Seeing my grandmother was one thing, but seeing my parents—thinking about them sent a shudder through my body. Anger and sadness colliding along with a shit ton of other emotions I still wasn’t ready to confront.
I scrubbed my hand over my face. “I want to go to bed.”
“Okay.”
I looked toward the singular large bed in the center. It wouldn’t be the first time Luce and I had shared a bed, andI typically loved company. I loved being surrounded by others, it was in my nature for fucks sake. But right now, I ached to be alone with my suffering.
I slipped under the covers and rolled onto my side, staring at the portrait of my family hanging above the dresser.
All seven of us had squished together for the portrait. Our parents kept scolding us throughout as we squirmed and teased one another while we were meant to stay quiet. The twins couldn’t have been older than seven when we sat for it. Their matching chestnut curls were tamed for once, their light blue eyes shining with mischief. I wondered where they were now?—
No. Every so often, thoughts of my family made their way into my mind. I made sure to banish them quickly. I closed my eyes, but I still saw the portrait.
The image of the happy family we once had been.
I opened my eyes and stared at the portrait, my gaze lingering on my parents. Zienna looked so much like my mother now, with the same light brown hair and matching chocolate eyes. Only Zienna and Bodhi had inherited my mother’s eyes. The rest shared my father’s light blue shade.
The glass frame had been shattered from when I threw it across the room the day before I left.
Someone had been in here since I left. Glass no longer littered the floor, and the portrait was back where it belonged, as were the rest of my belongings. No longer left in disarray in my fit of anger.
“Do you want me to—” The bed dipped next to me as Luce kneeled on the mattress. “I don’t know how to comfort someone…” She trailed off. “Do you want me to—hold you?” Her voice lilted at her question. I could picture the look on her face, her face pinched, her dark brows lowered, and those luscious lips posed in a pout as she tried to puzzle out what to do.
Luce wasn’t the comforting type and I didn’t expect her to be.
“I won’t say no.” Still, I didn’t face her. What I wanted right now was a distraction. If I asked her in this moment, she might let me use her as such.
That kind of comforting, I knew she could handle.
But I was certain Luciana Ambrose didn’t think about fucking me as often as I thought about fucking her.
She saw me as a friend—an annoying friend at that. But I might have been one of her closest friends. Especially after the events of the past few months.

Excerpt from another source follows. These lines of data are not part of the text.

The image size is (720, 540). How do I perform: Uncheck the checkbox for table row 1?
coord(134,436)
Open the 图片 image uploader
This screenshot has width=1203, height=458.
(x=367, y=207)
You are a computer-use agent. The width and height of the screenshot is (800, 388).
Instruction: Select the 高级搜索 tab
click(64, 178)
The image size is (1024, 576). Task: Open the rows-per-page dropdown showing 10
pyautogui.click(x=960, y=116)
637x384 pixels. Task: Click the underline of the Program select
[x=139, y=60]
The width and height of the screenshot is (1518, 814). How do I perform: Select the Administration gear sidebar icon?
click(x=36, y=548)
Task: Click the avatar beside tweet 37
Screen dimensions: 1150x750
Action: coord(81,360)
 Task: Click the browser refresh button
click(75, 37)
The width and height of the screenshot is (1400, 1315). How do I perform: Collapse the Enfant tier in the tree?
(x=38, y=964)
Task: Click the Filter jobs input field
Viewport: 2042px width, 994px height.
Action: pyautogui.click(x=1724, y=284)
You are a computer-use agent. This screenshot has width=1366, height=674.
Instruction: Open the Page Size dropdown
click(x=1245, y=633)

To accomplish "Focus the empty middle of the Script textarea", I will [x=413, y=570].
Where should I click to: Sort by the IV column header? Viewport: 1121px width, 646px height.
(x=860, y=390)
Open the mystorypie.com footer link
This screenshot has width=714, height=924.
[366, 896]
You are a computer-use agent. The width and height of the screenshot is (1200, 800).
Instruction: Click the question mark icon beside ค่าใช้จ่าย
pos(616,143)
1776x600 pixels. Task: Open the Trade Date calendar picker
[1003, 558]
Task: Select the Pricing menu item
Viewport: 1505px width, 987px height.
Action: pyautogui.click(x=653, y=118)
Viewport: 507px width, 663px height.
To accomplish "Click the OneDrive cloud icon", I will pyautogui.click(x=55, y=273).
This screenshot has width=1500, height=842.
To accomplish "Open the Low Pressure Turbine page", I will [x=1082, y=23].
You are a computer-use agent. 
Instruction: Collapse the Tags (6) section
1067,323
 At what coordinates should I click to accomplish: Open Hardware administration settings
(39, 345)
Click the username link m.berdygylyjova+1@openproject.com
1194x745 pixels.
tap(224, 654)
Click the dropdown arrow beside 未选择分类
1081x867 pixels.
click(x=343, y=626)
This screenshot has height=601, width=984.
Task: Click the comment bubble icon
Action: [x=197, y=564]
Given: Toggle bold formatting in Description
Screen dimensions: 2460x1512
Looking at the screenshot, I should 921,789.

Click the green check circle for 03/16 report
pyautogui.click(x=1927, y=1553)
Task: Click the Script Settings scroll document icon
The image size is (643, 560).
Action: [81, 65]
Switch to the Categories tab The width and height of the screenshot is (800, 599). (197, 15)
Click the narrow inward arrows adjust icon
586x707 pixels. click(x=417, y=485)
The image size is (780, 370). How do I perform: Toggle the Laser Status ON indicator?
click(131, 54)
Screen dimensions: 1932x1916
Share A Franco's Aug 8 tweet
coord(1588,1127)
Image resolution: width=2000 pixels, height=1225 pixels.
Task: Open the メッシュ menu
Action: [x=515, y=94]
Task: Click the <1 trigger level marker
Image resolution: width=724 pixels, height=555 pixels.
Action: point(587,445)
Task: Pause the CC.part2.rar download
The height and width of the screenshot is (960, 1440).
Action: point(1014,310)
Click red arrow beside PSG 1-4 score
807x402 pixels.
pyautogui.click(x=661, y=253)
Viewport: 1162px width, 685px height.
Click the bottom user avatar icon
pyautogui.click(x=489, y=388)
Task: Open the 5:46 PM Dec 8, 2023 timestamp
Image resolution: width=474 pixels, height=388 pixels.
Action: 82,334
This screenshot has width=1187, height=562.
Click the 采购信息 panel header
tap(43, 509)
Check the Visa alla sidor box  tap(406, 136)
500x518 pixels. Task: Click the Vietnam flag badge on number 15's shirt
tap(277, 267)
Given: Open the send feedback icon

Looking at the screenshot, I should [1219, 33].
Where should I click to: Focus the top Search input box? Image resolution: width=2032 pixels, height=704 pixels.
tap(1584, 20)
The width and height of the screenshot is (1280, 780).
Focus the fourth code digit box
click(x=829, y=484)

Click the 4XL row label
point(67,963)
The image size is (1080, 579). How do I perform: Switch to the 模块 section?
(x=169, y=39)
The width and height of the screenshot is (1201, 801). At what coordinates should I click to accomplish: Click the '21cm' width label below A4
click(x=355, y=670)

But she was my only friend I thought about fucking on a daily basis.
Shit—an hourly basis.
But this wasn’t the circumstance I wanted her in. Not when I was trying to distract myself from my demons.
If I ever got to fuck Luce, I wanted to be fully myself—I’d wring pleasure out of her so thoroughly she’d be begging me to do it again.
The bed dipped again as Luce lay down. Tentatively, she wrapped an arm around me, pressing her body against my back ever so lightly.
“Is this okay?”
I resisted laying my hand on hers, keeping my hands underneath my head instead.
“It’s perfect, Lucy.”
Screams tore me from my restless sleep.
I would have been grateful for the distraction if it hadn’t been for the sinking feeling in my gut as screams continued to ring out in the distance.